SET OF TASKS |
1. In the listing, from its first line through the line that contains "Looking at the screenshot, I should coord(219,309).", inclusive, substitute "Expand" for "Collapse" and give those lines again with nothing else altered.
2. Pick up the practical session on diffusion models where it stops, and continue it.

EXCERPTED PASSAGE |
Begin

# INSA, GMM Image
## Practical sessions: Introduction to Diffusion

Welcome in this practical session on diffusion models.  
Diffusion models are a class of generative models that have been used to generate images, videos, and audio. They are based on the idea of gradually adding noise to an image and then removing the noise to get back the original image.  
Since the training of diffusion models is computationally expensive, we will use a toy dataset to illustrate the concept of diffusion.  
We will use a 2d points dataset to illustrate the concept of diffusion and then we will apply it to a pretrained image model.  
Let's start by downloading and visualizing the dataset.

In [None]:
!wget https://github.com/tanelp/tiny-diffusion/raw/refs/heads/master/static/DatasaurusDozen.tsv

In [None]:
import torch
import matplotlib.pyplot as plt
import pandas as pd
import numpy as np
from typing import List

device = 'cuda' if torch.cuda.is_available() else 'cpu'

df = pd.read_csv('DatasaurusDozen.tsv',sep='\t')
datasaurus = (np.asarray(df[df['dataset']=='dino'][['x','y']].values, dtype=float))
datasaurus = (datasaurus - datasaurus.mean())/datasaurus.std()
plt.scatter(datasaurus[:,0],datasaurus[:,1])

We will use this dataset to illustrate the concept of diffusion.  
This data will be our initial distribution, the one we want to sample from.

End

DATA LISTING |
Begin

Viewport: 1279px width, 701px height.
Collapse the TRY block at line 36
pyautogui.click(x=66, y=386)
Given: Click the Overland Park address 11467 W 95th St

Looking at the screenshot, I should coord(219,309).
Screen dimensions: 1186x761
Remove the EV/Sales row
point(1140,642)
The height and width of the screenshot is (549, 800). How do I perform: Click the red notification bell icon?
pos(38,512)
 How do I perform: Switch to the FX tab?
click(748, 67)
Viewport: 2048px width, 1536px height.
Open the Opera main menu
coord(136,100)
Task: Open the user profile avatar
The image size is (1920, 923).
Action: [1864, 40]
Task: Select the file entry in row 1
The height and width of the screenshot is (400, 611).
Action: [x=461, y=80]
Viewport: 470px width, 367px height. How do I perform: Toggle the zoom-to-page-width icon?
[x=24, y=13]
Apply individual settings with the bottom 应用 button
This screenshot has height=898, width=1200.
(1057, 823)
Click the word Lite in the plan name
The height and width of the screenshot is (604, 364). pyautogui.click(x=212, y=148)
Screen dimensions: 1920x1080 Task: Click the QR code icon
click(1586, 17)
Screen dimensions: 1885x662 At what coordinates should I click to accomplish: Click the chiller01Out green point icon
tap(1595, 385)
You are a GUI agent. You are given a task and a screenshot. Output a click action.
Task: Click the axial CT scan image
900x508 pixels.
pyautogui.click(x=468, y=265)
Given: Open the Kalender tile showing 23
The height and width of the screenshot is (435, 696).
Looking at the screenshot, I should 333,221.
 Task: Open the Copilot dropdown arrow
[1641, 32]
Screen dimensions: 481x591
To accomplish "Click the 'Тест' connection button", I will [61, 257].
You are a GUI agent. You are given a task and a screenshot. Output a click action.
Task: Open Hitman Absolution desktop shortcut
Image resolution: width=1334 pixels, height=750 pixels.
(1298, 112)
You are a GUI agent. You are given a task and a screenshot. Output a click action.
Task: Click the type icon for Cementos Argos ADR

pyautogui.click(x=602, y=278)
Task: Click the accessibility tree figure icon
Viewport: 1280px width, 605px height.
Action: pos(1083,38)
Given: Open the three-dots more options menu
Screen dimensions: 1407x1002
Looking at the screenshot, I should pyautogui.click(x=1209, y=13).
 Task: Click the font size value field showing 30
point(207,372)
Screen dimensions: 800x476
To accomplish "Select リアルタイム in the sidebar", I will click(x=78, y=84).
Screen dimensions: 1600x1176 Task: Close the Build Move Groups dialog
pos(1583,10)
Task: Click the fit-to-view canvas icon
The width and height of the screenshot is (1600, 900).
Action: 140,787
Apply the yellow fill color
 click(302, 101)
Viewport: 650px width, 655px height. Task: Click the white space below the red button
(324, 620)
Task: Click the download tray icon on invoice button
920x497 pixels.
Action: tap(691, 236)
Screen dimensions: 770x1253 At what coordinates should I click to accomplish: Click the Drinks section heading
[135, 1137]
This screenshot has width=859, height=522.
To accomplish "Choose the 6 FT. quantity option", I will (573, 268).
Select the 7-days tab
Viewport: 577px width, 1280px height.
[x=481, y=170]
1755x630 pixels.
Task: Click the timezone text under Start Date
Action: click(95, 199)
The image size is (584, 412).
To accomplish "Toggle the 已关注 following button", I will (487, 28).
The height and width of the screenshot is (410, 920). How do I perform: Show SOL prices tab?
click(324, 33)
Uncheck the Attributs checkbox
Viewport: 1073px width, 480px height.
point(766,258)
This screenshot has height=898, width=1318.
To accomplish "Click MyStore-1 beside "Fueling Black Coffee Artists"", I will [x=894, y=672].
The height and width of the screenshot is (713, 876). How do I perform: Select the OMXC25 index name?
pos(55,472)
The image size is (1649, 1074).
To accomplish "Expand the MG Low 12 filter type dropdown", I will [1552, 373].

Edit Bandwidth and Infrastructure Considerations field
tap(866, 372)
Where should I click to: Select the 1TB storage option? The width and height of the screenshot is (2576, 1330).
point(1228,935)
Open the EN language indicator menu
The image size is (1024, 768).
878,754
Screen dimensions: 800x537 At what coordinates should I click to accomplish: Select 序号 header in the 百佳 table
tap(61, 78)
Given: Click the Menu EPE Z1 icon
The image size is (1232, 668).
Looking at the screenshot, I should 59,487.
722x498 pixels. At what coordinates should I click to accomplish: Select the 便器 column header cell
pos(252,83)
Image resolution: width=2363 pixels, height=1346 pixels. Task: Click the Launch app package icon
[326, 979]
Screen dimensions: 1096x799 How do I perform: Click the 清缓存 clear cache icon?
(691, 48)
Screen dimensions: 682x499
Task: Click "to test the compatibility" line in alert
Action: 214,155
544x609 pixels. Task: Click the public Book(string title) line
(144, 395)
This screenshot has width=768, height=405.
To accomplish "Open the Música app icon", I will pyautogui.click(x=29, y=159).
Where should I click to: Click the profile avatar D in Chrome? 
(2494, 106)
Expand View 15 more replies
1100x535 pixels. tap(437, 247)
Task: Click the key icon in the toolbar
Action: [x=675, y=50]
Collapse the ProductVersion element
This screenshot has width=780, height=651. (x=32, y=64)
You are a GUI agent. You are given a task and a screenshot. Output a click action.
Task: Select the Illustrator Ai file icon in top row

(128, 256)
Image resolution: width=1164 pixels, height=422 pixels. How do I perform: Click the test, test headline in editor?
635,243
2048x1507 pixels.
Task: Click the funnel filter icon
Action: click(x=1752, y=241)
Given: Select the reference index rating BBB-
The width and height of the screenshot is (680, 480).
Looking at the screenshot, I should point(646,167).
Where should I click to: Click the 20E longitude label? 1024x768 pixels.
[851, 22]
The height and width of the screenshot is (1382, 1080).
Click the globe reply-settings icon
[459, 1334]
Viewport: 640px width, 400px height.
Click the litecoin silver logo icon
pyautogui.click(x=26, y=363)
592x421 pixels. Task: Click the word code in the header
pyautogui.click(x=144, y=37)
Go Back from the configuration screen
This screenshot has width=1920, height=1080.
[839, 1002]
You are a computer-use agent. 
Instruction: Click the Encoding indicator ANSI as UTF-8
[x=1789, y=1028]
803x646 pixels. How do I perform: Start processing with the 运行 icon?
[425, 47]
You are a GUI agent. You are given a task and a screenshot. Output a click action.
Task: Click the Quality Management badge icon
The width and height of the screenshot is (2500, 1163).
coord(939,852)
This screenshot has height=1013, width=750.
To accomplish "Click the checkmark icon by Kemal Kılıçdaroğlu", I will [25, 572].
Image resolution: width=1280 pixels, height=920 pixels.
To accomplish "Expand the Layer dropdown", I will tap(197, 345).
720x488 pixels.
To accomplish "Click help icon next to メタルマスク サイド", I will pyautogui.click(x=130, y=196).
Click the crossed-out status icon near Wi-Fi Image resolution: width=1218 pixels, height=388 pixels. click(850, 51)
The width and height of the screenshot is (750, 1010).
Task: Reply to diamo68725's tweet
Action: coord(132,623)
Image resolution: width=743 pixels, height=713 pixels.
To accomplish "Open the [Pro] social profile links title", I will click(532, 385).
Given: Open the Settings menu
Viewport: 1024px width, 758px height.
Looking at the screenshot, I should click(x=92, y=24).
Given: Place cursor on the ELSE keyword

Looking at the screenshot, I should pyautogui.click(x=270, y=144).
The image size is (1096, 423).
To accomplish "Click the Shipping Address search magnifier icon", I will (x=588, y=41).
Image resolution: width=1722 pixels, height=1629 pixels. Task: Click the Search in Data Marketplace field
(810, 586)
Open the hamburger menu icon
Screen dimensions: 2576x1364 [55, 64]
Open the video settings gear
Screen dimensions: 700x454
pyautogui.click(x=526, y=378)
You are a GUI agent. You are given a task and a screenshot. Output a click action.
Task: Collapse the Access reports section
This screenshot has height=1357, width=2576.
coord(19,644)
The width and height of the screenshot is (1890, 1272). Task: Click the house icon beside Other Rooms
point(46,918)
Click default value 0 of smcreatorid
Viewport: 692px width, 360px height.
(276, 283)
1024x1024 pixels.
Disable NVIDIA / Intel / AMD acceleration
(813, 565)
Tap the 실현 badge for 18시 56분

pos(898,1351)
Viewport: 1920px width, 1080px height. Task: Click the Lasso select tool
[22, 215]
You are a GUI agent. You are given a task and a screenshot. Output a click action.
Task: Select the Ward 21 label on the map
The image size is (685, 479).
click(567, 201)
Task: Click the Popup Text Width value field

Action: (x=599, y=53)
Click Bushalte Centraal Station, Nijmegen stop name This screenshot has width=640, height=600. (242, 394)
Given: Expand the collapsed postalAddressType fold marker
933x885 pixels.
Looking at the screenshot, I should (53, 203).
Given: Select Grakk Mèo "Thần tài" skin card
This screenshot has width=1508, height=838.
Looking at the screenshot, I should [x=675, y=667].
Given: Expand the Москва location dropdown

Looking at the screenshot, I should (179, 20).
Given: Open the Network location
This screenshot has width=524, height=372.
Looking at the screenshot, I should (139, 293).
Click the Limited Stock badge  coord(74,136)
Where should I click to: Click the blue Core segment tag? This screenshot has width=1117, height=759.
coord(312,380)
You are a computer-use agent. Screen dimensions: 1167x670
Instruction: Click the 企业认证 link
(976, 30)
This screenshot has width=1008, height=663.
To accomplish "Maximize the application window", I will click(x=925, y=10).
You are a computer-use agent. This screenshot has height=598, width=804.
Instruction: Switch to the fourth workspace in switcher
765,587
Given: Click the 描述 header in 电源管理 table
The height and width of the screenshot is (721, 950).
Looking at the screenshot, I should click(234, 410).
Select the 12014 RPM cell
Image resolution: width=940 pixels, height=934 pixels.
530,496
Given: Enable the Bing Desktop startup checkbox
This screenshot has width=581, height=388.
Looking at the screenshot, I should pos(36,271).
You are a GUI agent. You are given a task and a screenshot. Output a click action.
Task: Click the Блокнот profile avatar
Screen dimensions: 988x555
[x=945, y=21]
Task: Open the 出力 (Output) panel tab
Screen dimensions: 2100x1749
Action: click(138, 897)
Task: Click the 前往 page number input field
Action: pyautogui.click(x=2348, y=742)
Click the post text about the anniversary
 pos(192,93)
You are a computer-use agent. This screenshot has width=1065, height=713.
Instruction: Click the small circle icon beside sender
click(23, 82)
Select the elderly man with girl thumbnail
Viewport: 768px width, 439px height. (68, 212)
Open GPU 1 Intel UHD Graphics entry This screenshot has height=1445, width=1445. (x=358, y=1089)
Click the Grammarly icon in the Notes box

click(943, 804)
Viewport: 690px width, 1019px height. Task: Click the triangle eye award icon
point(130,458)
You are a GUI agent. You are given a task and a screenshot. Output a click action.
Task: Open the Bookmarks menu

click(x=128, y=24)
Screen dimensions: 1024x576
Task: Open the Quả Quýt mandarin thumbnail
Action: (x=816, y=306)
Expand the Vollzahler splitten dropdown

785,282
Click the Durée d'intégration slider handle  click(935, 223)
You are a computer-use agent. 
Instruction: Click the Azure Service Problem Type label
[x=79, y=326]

End

THE ANSWERS |
1.
Viewport: 1279px width, 701px height.
Expand the TRY block at line 36
pyautogui.click(x=66, y=386)
Given: Click the Overland Park address 11467 W 95th St

Looking at the screenshot, I should coord(219,309).

2.
Since we don't know how to sample from this distribution, we will use a noise schedule to gradually add noise to the data until we reach a Gaussian distribution for which we know how to sample.  
Then we will use the reverse process to sample from the initial distribution.  

### Noise Schedule
Let's begin by defining the noise schedule.  
The noise schedule is a function that defines the amount of noise to add at each timestep.  
We will use a linear schedule for this example.  

In [None]:
T=200
alpha_min=0.0001
alpha_max=0.05
alphas = torch.linspace(alpha_min, alpha_max, T)
alphas = 1. - alphas
alpha_bar = torch.cumprod(alphas, dim=0)
plt.figure(figsize=[6, 6])
plt.plot(torch.arange(T), alpha_bar)
plt.xlabel('Timestep')
plt.ylim(0,1.05)

### Forward Pass
The forward pass is the process of adding noise to the data at each timestep.  
We will use the noise schedule to define the amount of noise to add at each timestep.  
We saw in class that the forward step can be written as:
$$x_t = \sqrt{\alpha_t}x_{t-1} + \sqrt{1-\alpha_t}\epsilon_t$$
where $\alpha_t$ is the amount of noise to add at timestep $t$ and $\epsilon_t$ is a noise sample.  
Complete the following functions to perform the forward pass.

In [None]:
def forward_step(x_t_minus_1:torch.Tensor, alphas:torch.Tensor, t:int, eps:torch.Tensor) -> torch.Tensor:
    """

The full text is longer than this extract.